Dapper allows you to process multiple result grids in a single query.

Example:

var sql =
@"
select * from Customers where CustomerId = @id
select * from Orders where CustomerId = @id
select * from Returns where CustomerId = @id";

using (var multi = connection.QueryMultiple(sql, new {id=selectedId}))
{
   var customer = multi.Read<Customer>().Single();
   var orders = multi.Read<Order>().ToList();
   var returns = multi.Read<Return>().ToList();
   ...
}

Stored Procedures

Dapper fully supports stored procs:

var user = cnn.Query<User>("spGetUser", new {Id = 1},
        commandType: CommandType.StoredProcedure).SingleOrDefault();

If you want something more fancy, you can do:

var p = new DynamicParameters();
p.Add("@a", 11);
p.Add("@b", dbType: DbType.Int32, direction: ParameterDirection.Output);
p.Add("@c", dbType: DbType.Int32, direction: ParameterDirection.ReturnValue);

cnn.Execute("spMagicProc", p, commandType: CommandType.StoredProcedure);

int b = p.Get<int>("@b");
int c = p.Get<int>("@c");

Ansi Strings and varchar

Dapper supports varchar params, if you are executing a where clause on a varchar column using a param be sure to pass it in this way:

Query<Thing>("select * from Thing where Name = @Name", new {Name = new DbString { Value = "abcde", IsFixedLength = true, Length = 10, IsAnsi = true });

On SQL Server it is crucial to use the unicode when querying unicode and ANSI when querying non unicode.

Type Switching Per Row

Usually you'll want to treat all rows from a given table as the same data type. However, there are some circumstances where it's useful to be able to parse different rows as different data types. This is where IDataReader.GetRowParser comes in handy.

Imagine you have a database table named "Shapes" with the columns: Id, Type, and Data, and you want to parse its rows into Circle, Square, or Triangle objects based on the value of the Type column.

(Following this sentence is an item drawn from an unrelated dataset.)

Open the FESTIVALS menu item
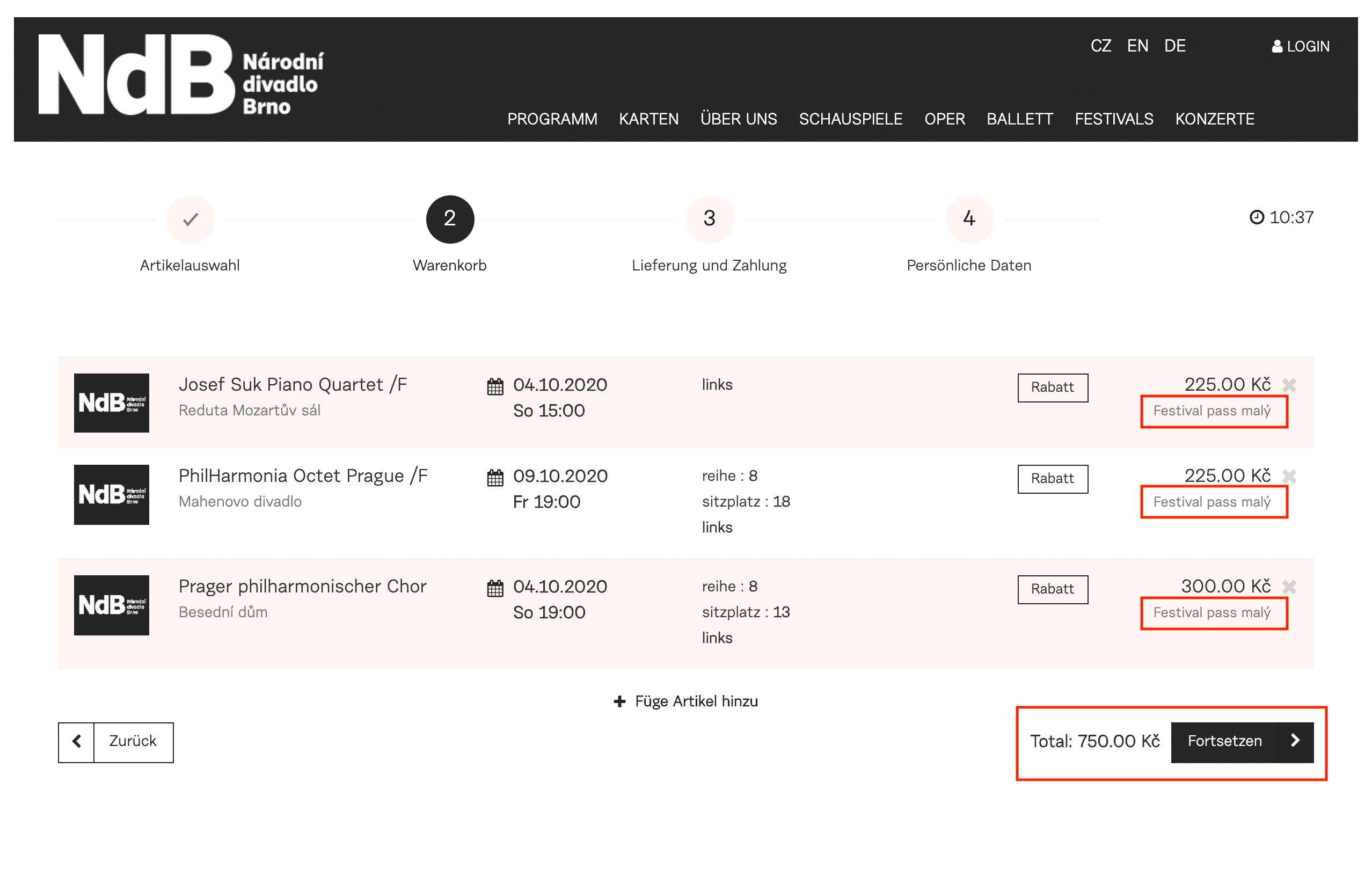click(1114, 119)

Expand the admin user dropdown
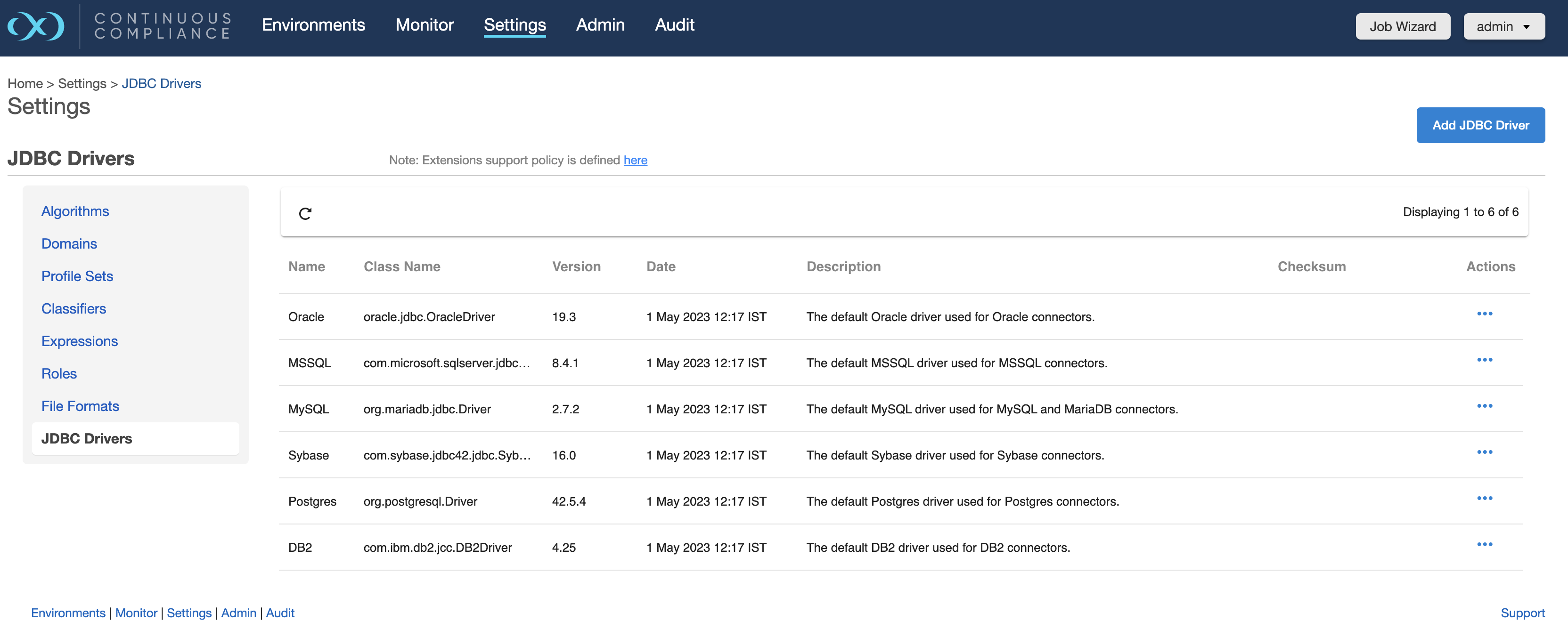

var shapes = new List<IShape>();
using (var reader = connection.ExecuteReader("select * from Shapes"))
{
    // Generate a row parser for each type you expect.
    // The generic type <IShape> is what the parser will return.
    // The argument (typeof(*)) is the concrete type to parse.
    var circleParser = reader.GetRowParser<IShape>(typeof(Circle));
    var squareParser = reader.GetRowParser<IShape>(typeof(Square));
    var triangleParser = reader.GetRowParser<IShape>(typeof(Triangle));

    var typeColumnIndex = reader.GetOrdinal("Type");

    while (reader.Read())
    {
        IShape shape;
        var type = (ShapeType)reader.GetInt32(typeColumnIndex);
        switch (type)
        {
            case ShapeType.Circle:
            	shape = circleParser(reader);
            	break;
            case ShapeType.Square:
            	shape = squareParser(reader);
            	break;
            case ShapeType.Triangle:
            	shape = triangleParser(reader);
            	break;
            default:
            	throw new NotImplementedException();
        }

      	shapes.Add(shape);
    }
}

Limitations and caveats

Dapper caches information about every query it runs, this allows it to materialize objects quickly and process parameters quickly. The current implementation caches this information in a ConcurrentDictionary object. Statements that are only used once are routinely flushed from this cache. Still, if you are generating SQL strings on the fly without using parameters it is possible you may hit memory issues.

Dapper's simplicity means that many feature that ORMs ship with are stripped out. It worries about the 95% scenario, and gives you the tools you need most of the time. It doesn't attempt to solve every problem.

Will Dapper work with my DB provider?

Dapper has no DB specific implementation details, it works across all .NET ADO providers including SQLite, SQL CE, Firebird, Oracle, MySQL, PostgreSQL and SQL Server.

Do you have a comprehensive list of examples?

Dapper has a comprehensive test suite in the test project.

Who is using this?

Dapper is in production use at Stack Overflow.